Again, not surprisingly, many of the compositions reflect classic cinema, especially Fellini, ca. the La Dolce Vita/8 ½ era. But, whether she’s aware of it or not, Salvaterra has also touched (albeit peripherally) upon the graphic offerings of other Italian filmmakers, including Dario Argento (Old Venice, She Goes On and On and On, You Can Pray or You Can Worry could have been lifted out of Suspira and Inferno) and even George Romero (Lesson in Realism resembles the female zombie answer to Lillith Fair). But it don’t stop there, my fellow cineastes. Push (at least to me) recalls a revisionist approach to Keaton’s Seven Chances and The Inevitable brings to mind the most famous image from Mankiewicz’s Suddenly, Last Summer.
But let your taste be your own guide; throughout the 144 lavish glossy pages are 75 of Salvaterra’s prime addictive creations (some accessible via deluxe foldouts), each boldly, merrily skipping along the Plath to inspired insanity.
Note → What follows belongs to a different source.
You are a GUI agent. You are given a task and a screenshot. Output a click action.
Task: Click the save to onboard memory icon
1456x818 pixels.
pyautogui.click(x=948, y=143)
Some of my favorites are included below, and comprise Sheila’s Leap of Faith, wherein the author’s model of choice dances with glee through a tsunami of Jacqueline Susann dolls; Sheila’s shielding herself with an umbrella at last brilliantly draws the fine line between Gene Kelly and Judy Garland. Sheila Goes to Market fastidiously captures the housewife grocery experience in all its Stepford glory (and in early/mid-1960s garb). And Mother Two chronicles that undeniable special bond between mater and daughter.
Okay, see what I mean? I love this book. I kinda wish that there was a 2017 HER calendar in the works; however, until then, this smart and in-your-face funny volume will heartily suffice. And now that we actually have a coffee table at Manse Neuhaus, that’s exactly where HER shall reside.
HER. 144 pages. 8 15/16 x 11 7/8. Hardcover. 75 black-and-white photographs. Glitterati Incorporated. ISBN: 978-1-943876-10-5. $50.